Честертон своего читателя отправляет той же дорогой благодарного и радостного созерцания, в надежде, что тот встретит, найдёт Самого Бога, а не проведёт дни и годы в поисках «духовности» и «умственного света». У Йейтса феи – равноправные обитатели материального мира, у Честертона – литературная версия ангелов, которые «легки» и как бы «подпрыгивают», будучи неземными созданиями, лишёнными «груза самозначительности и важности».
Честертон был «захвачен», но не пленён йейтсовскими феями и считал: «Язычники поклонялись Природе, пантеисты любили её, но и поклонение, и любовь основаны, пусть подсознательно, на ощущении цели и объективного добра не меньше, чем сознательная благодарность христиан… Толки о Природе – те же сказки, и место им у очага, а не у алтаря. Природа в этих сказках вроде феи-крёстной. Но феи-крёстные добры к тем, кого крестили, а как крестить без Креста?» («Автобиография. Бог с золотым ключом»).
В 1918-м Честертон провёл несколько недель, путешествуя по Изумрудному Острову, написал книгу очерков «Ирландские впечатления» (1919 г.) и прочитал цикл лекций в поддержку идей и движения Ирландского Возрождения. Ему, конечно, импонировала та самая древняя христианская Ирландия, с её кельтскими святыми, которых он однажды назвал «движущимися свечами, осветившими мир Средневековья», и жития которых хорошо знал и любил – не меньше святого Франциска и Фомы, – а не друидические «тонкие места», с их «неизменной сумрачной прелестью» («Перелётный кабак»).
В душе Честертона безошибочно работал, по выражению Натальи Трауберг, «метроном добра и зла». Он восхищался бликами кельтской таинственности, не очаровываясь её языческой и пантеистической слагающей.

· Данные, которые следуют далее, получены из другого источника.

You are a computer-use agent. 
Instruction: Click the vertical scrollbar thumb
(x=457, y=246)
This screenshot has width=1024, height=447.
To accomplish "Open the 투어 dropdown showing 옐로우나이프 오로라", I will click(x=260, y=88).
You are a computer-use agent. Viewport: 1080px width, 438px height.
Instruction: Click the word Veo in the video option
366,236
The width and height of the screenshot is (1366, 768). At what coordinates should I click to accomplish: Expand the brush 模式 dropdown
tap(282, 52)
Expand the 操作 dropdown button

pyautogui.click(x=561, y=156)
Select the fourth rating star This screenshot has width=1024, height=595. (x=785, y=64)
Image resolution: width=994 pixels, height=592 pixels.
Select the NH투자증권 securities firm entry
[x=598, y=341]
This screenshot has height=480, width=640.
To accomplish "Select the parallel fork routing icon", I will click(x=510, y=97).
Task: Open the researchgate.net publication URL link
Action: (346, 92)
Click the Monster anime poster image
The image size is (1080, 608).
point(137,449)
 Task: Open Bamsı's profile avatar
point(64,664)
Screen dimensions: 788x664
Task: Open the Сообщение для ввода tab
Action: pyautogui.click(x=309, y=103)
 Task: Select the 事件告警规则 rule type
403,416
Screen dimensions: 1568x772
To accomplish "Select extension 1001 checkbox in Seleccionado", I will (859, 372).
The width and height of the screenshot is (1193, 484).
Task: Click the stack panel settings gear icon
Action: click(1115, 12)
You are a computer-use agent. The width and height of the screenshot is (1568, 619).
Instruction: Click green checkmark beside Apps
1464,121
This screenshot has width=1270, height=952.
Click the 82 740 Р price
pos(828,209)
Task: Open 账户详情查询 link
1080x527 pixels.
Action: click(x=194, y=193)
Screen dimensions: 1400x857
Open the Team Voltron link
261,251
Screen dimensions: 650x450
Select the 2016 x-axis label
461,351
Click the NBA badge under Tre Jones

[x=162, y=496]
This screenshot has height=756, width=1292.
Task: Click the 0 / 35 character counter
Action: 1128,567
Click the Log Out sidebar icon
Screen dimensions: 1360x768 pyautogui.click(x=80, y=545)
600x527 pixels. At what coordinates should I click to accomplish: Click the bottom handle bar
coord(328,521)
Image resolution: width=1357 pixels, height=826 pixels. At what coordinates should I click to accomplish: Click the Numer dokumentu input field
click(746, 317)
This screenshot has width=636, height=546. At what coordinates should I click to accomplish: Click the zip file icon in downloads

Феи и фермеры обоих писателей – некое «проверочное слово» ко лжи материализма, но Честертон, как настоящий апологет (защитник веры) был переполнен Правдой Божией и спешил ею поделиться. Эссе о Томе Джонсе заканчивается так: «Добро есть добро, даже если никто ему не служит. Зло – это зло, даже если никто не осуждает его». У Йейтса «тяга к языческому «варварству правды» (Г. Кружков) рождала «отвращение к материализму и бесстыдству эпохи в целом», но альтернативы, кроме как «плюнуть времени в лицо за все его дела» не существовало ».
P.S.
Другой перевод стихотворения Йейтса, используемого в качестве эпиграфа, выглядит так:
Пусть были мы глупы, слабы
перед напором тьмы.
Но чёрному Ваалу
не поклонились мы.
Николая Степановича Гумилёва казнила власть победившего материализма, в его самом что ни на есть оккультном проявлении. Поэт встал под пулю как участник монархического «заговора», то есть принял смерть за преданность государственной традиции, непосредственно связанной с русским православным мировоззрением, в его политических предпочтениях. Выбрал путь русского рыцарства, вдохновлённый поэтикой кельтского героизма Йейтса и христианского здравомыслия Честертона.